Un aspecto central y profundamente emotivo de su historia es su conexión con la maternidad. Al momento de su arresto y condena, Felicidad se encontraba en avanzado estado de gestación, mientras que Perpetua era madre de un bebé lactante. La vulnerabilidad de su situación, unida a la inminencia de la muerte, destaca aún más su extraordinario coraje. La tradición relata que Felicidad dio a luz a una niña poco antes de su martirio, lo que añade una capa de dolor y sacrificio a su relato. Estas circunstancias explican por qué ambas son veneradas como patronas de las madres: Felicidad es considerada protectora de aquellas que dan a luz en condiciones difíciles, y Perpetua de las madres lactantes, evocando su sacrificio en medio de sus roles maternales.

El martirio de Perpetua y Felicidad, registrado en las “Actas de los Mártires” o *Passio Perpetuae et Felicitatis*, es uno de los relatos más vívidos y tempranos de la persecución cristiana. Fueron arrojadas a las fieras en el anfiteatro. La descripción de los hechos narra que, tras ser embestidas por toros salvajes, las bestias no lograron acabar con sus vidas de inmediato.

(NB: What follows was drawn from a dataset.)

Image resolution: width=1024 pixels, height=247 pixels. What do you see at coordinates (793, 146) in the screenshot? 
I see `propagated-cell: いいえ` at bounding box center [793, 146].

Heridas y agotadas, en un gesto conmovedor, las mujeres se acercaron la una a la otra, se dieron un “beso de paz” cristiano y luego fueron atadas para ser decapitadas por los verdugos. Se cuenta que Felicidad murió con un único y certero golpe, mientras que Perpetua, ante la indecisión o inexperiencia del verdugo, guio ella misma la espada a su garganta, un acto que simboliza su control, su entrega consciente y su triunfo sobre el miedo. Su martirio tuvo lugar alrededor del año 202 d.C.

La memoria de Santas Perpetua y Felicidad ha perdurado en el corazón de la Iglesia a lo largo de los siglos. Sus nombres están inscritos en las Letanías de los Santos y, de manera prominente, en la Plegaria Eucarística I (Canon Romano) de la Misa, una de las oraciones más antiguas y veneradas de la liturgia católica. Este honor litúrgico subraya la profunda estima y el reconocimiento de su sacrificio y su testimonio inquebrantable de fe.

Su historia continúa inspirando a creyentes alrededor del mundo, no solo por su resistencia ante la persecución, sino también por el poderoso mensaje de que la fe puede unir a las personas más allá de las diferencias sociales y otorgar una fuerza incomparable frente a la adversidad más extrema, incluso en las circunstancias más humanas y vulnerables como la maternidad. Santas Perpetua y Felicidad son un recordatorio perenne del valor de la convicción y la fortaleza del espíritu ante la muerte, encarnando la promesa cristiana de que la verdadera victoria reside en la fidelidad a la fe.